# [WHAT THIS TASK INVOLVES]
Copy the records below verbatim, from the first line through the line containing "Einlagerung (1128, 170)", inclusive, and output nothing else.
----- DATA TO PROCESS -----
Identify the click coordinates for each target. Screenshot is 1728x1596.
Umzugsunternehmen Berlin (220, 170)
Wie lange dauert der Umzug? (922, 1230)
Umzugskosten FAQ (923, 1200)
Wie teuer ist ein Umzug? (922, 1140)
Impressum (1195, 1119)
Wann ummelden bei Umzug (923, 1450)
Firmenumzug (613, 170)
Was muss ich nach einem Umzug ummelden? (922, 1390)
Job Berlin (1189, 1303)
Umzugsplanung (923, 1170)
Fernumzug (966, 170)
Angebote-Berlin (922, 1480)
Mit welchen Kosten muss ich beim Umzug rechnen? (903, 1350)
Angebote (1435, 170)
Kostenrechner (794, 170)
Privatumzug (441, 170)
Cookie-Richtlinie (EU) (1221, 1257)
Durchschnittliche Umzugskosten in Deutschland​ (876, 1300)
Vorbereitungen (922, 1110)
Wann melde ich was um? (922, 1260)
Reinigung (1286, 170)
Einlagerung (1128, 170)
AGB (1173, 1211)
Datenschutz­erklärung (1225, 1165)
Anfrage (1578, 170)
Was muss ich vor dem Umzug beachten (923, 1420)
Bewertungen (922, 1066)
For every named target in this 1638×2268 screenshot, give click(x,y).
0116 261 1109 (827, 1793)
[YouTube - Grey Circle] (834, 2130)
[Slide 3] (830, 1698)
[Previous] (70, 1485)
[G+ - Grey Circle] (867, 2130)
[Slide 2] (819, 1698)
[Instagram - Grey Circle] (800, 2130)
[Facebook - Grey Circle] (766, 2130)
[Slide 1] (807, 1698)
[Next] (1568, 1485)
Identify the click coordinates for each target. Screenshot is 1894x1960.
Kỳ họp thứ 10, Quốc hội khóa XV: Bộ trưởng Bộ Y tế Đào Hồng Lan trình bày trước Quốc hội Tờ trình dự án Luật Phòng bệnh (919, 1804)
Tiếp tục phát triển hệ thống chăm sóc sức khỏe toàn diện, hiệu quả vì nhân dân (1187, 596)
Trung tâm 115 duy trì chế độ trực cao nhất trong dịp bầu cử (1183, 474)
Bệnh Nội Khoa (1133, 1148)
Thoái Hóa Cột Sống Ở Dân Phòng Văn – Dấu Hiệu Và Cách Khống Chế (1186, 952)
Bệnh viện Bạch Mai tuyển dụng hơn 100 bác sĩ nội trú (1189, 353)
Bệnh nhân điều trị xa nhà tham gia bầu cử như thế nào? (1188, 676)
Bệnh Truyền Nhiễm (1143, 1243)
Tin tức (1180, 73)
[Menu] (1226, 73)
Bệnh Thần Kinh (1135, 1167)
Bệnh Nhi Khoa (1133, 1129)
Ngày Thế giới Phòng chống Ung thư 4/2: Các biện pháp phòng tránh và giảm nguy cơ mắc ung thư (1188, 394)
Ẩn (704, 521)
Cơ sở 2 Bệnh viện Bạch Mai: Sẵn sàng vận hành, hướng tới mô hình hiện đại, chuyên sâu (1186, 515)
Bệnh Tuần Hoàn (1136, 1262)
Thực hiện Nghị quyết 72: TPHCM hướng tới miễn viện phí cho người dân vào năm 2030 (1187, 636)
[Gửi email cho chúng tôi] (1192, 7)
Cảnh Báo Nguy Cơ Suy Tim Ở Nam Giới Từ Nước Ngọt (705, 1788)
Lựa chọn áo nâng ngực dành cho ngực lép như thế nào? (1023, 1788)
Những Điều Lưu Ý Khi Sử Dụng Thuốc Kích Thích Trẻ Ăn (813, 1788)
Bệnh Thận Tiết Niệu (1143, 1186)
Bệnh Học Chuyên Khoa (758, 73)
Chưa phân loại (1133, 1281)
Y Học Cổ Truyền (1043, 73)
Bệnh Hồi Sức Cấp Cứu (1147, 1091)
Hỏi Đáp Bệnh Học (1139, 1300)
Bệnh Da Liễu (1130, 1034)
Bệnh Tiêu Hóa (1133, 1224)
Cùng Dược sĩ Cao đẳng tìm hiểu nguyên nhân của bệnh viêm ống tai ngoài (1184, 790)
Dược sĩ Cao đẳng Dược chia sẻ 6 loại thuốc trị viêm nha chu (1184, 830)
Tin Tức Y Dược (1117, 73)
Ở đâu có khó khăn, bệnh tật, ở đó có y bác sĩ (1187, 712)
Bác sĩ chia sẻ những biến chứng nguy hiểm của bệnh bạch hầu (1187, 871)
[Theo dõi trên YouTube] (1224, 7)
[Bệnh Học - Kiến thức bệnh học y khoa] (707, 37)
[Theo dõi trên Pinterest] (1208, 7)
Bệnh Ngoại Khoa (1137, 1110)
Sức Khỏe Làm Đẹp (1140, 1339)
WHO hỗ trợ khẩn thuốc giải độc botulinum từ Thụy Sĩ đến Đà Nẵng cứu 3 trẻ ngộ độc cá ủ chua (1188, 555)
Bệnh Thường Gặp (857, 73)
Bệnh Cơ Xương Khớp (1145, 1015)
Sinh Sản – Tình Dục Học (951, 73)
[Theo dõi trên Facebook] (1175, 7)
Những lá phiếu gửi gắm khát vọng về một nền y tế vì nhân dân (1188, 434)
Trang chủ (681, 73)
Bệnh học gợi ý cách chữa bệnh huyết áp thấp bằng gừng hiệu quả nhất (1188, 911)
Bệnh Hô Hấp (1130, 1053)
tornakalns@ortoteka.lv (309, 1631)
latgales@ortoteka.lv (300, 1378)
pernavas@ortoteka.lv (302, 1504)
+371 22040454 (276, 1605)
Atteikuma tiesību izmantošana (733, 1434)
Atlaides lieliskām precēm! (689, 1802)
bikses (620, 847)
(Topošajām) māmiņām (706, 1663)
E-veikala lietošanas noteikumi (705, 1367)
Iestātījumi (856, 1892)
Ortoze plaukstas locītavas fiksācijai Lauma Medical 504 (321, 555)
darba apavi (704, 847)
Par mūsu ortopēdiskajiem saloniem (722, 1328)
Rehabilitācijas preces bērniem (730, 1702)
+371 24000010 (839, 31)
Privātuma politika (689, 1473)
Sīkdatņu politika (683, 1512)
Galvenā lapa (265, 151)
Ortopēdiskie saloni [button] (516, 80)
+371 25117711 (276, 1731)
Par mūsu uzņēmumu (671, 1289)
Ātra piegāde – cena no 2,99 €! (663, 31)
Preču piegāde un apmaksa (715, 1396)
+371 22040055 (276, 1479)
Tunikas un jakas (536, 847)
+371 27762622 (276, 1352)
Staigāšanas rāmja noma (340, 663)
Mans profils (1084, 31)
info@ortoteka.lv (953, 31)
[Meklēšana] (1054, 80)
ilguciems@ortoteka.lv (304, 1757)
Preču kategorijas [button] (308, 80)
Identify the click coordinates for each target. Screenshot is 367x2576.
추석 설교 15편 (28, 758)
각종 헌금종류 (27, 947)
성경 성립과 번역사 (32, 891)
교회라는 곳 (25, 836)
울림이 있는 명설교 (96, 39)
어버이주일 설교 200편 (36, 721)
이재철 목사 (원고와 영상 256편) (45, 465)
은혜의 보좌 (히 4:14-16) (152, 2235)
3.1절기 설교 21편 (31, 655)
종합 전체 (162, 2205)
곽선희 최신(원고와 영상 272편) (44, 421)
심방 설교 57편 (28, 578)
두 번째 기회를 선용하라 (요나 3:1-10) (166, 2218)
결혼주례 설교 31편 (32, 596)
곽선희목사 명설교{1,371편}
-----
# [WRITTEN RESPONSE]
Identify the click coordinates for each target. Screenshot is 1728x1596.
Umzugsunternehmen Berlin (220, 170)
Wie lange dauert der Umzug? (922, 1230)
Umzugskosten FAQ (923, 1200)
Wie teuer ist ein Umzug? (922, 1140)
Impressum (1195, 1119)
Wann ummelden bei Umzug (923, 1450)
Firmenumzug (613, 170)
Was muss ich nach einem Umzug ummelden? (922, 1390)
Job Berlin (1189, 1303)
Umzugsplanung (923, 1170)
Fernumzug (966, 170)
Angebote-Berlin (922, 1480)
Mit welchen Kosten muss ich beim Umzug rechnen? (903, 1350)
Angebote (1435, 170)
Kostenrechner (794, 170)
Privatumzug (441, 170)
Cookie-Richtlinie (EU) (1221, 1257)
Durchschnittliche Umzugskosten in Deutschland​ (876, 1300)
Vorbereitungen (922, 1110)
Wann melde ich was um? (922, 1260)
Reinigung (1286, 170)
Einlagerung (1128, 170)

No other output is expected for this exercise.